Spokane Company Holding Onto Hope For Nepalese Craftspeople
The founders of the Spokane company GaneshHimal work with producers in Nepal’s Kathmandu valley, less than 20 miles from the epicenter of the earthquake. They are using connections worldwide to track down their Nepalese friends.
Normally Denise Attwood and husband Ric Conner get in touch with their Nepalese friends about clothing designs and shipping schedules. Now, Attwood says they’re trying to confirm that their producers are safe. So far they have heard from producers whose homes were destroyed, and learned the rural health center she developed in 2010 was destroyed.
Attwood: “We’re just trying to find out who is okay, and then we’ll find out what needs to be done. And for our business, we are committed to these people. We love them so much, and we’ve been through a civil war with them, we’ll go through this with them.”
Nepal was in a civil war for ten years, ending in 2006.
Attwood says they’re using Facebook, email, and friends as far away as Germany to find their producers after the quake.

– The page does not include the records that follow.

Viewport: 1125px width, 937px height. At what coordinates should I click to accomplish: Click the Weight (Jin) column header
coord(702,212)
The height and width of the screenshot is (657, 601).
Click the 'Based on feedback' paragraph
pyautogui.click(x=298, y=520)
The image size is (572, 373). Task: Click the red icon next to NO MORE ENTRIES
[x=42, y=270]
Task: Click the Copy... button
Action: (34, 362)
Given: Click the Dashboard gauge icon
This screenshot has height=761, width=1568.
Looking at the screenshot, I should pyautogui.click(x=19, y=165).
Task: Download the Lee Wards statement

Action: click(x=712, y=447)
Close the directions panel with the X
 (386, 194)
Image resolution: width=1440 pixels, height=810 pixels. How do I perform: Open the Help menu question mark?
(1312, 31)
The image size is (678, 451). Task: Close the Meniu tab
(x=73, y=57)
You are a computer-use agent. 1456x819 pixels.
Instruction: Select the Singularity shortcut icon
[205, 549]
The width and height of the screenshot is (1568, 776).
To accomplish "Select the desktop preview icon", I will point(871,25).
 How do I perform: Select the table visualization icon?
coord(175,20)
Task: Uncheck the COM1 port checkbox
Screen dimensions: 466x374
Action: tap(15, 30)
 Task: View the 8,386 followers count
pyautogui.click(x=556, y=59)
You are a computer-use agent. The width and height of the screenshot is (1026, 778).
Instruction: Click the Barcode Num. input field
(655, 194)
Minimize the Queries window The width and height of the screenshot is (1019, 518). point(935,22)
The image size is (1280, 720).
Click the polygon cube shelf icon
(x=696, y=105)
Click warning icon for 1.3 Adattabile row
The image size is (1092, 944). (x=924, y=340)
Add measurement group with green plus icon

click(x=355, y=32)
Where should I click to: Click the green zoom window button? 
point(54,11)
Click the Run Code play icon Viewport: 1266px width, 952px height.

They haven’t heard from their longtime friend named Ram Karki, who dozens of people from Spokane have gone trekking with in Nepal.
Ganesh Himal is raising money for relief and has already hit $9,000. Attwood says first they want to get food into rural villages, and will eventually build another clinic. The Baseri Health Clinic was staffed by two people, who are okay, and served an area with no other health facilities.